Pero al final la iniciativa no prosperó, debido a la firme oposición del vicepresidente del Gobierno, Fernando Abril Martorell, en la línea que unos años antes ya había manifestado Adolfo Suárez.

Abril Martorell defendió, en una violenta discusión en el Senado, el principio de que la soberanía popular radicaba en las Cortes, negándose a admitir que se fragmentara en virtud de un pacto entre la Corona y los vascos, y finalmente consiguió imponer su criterio. Otro de los senadores reales, Julián Marías, republicano durante la República y monárquico durante el franquismo, había sido reclutado por La Zarzuela en enero de 1977, como buen articulista, para escribirle los discursos al rey… y otros cosas. Durante el proceso de gestación de la Constitución, Marías colaboró fundamentalmente con un artículo que publicó El País, en el que objetaba que en el primer anteproyecto no se utilizara la palabra nación para hablar de España, lo cual le parecía «una monstruosidad increíble». A Suárez le gustó tanto el artículo que hizo fotocopias para todo el Gobierno, para toda la ponencia constitucional y para todos los dirigentes de los partidos en el Parlamento. Y la palabra Nación, con una mayúscula enorme, apareció como por arte de magia en el glorioso artículo 2, al hablar de «la indisoluble unidad de la Nación española». Curiosamente, en la peculiar manera que tenían los padres de la Constitución de entender el nacionalismo español, no se hizo demasiado caso a las cuestiones que tenían que garantizar la independencia de España frente a influencias o injerencias de otros países o centros de poder. Así como no se reconocía la soberanía de los pueblos catalán, vasco y gallego, tampoco se tenía la intención de devolver la soberanía interior y exterior a los ciudadanos del Estado, secuestrada durante la dictadura. En este sentido, se siguió una línea sólo comparable a las leyes que los aliados impusieron tras la Segunda Guerra Mundial a Alemania e Italia.
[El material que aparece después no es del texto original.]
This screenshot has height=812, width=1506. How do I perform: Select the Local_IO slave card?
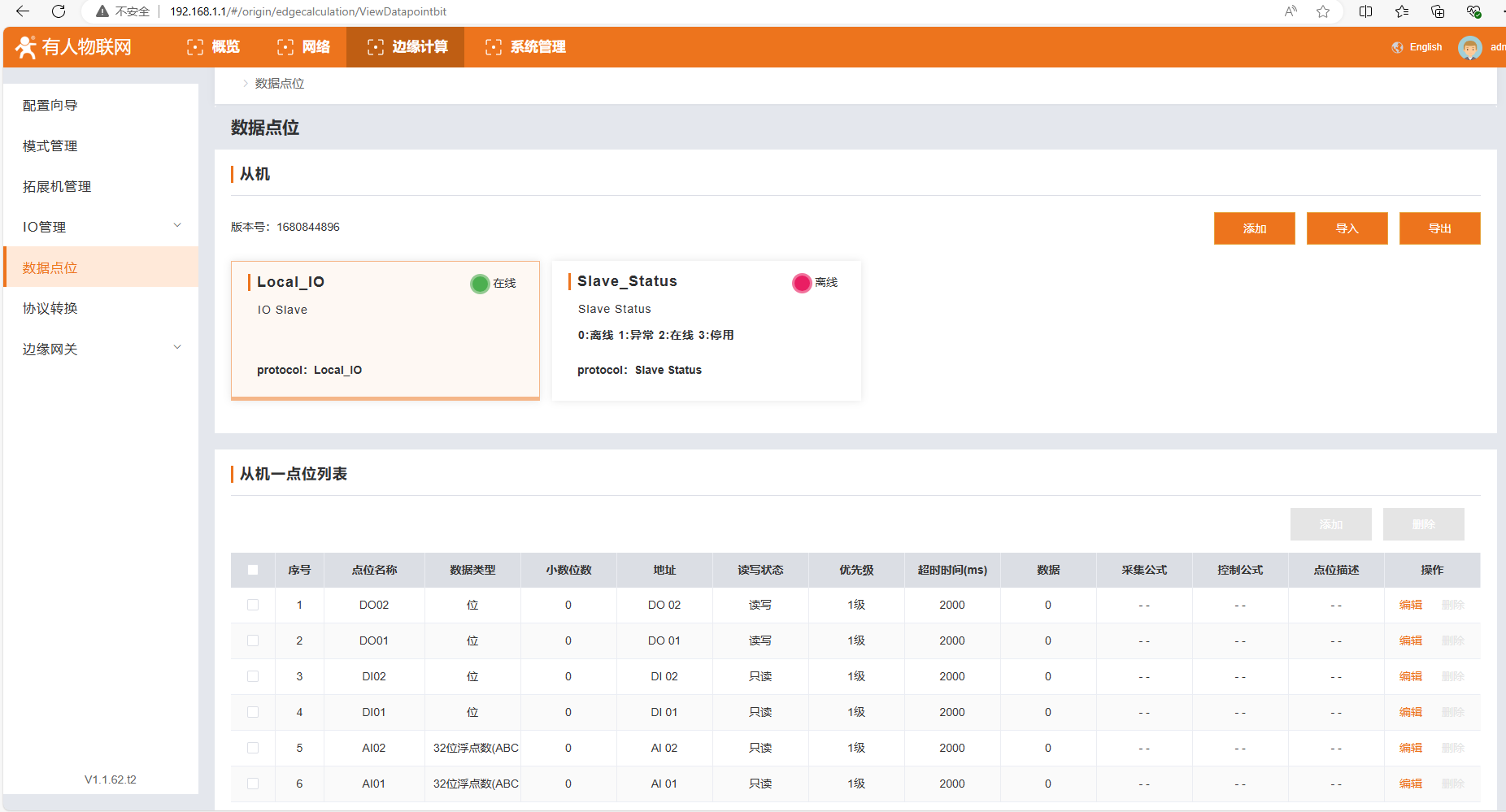[x=385, y=330]
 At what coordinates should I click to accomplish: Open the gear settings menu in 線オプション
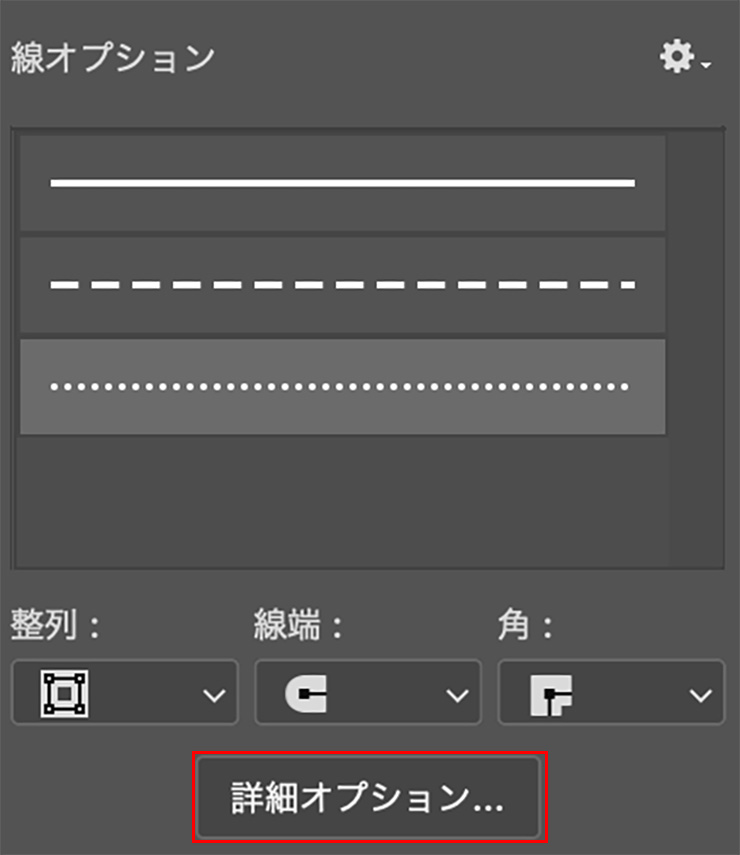click(677, 56)
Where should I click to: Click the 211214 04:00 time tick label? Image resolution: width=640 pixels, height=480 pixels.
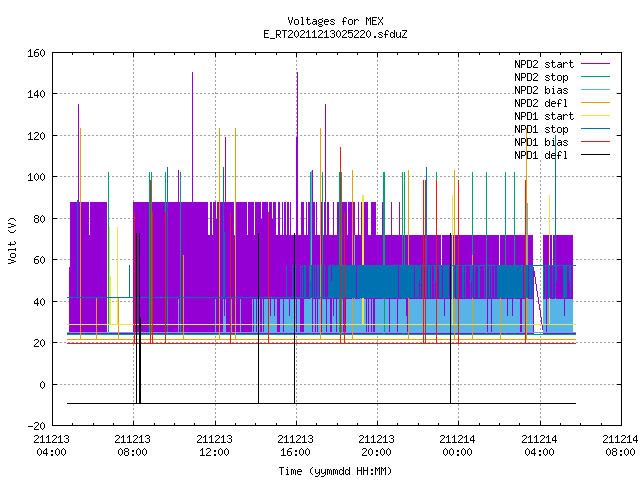coord(539,446)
La Constitución de 1978 posibilita a una mayoría coyuntural del Congreso la cesión, a través de tratados internacionales, de competencias propias de la soberanía popular, en todo lo que hace referencia a los ámbitos militar y político, sin que sea obligatorio someterla a referéndum de los ciudadanos (artículo 93). El Parlamento puede aprobar la firma de un tratado que obligue a modificar las leyes propias, en cualquiera materia, y las leyes internacionales siempre prevalecerán respecto a las españolas en caso de contradicción. Para los tratados que afecten a cuestiones económicas, incluso se prescinde del trámite de que tengan que ser aprobados por las Cortes. Un gobierno podría ceder, o abandonar, o dejar en concesión a entidades extranjeras, sectores neurálgicos del patrimonio económico común, sin ningún problema. Puede que este aspecto, más que ningún otro, sirva para explicar la animadversión del poder establecido, ya antes de la Transición, hacia los nacionalismos, cuando a los nacionalistas los daba por hablar de «soberanía popular», «derecho de autodeterminación» y todas estas cosas.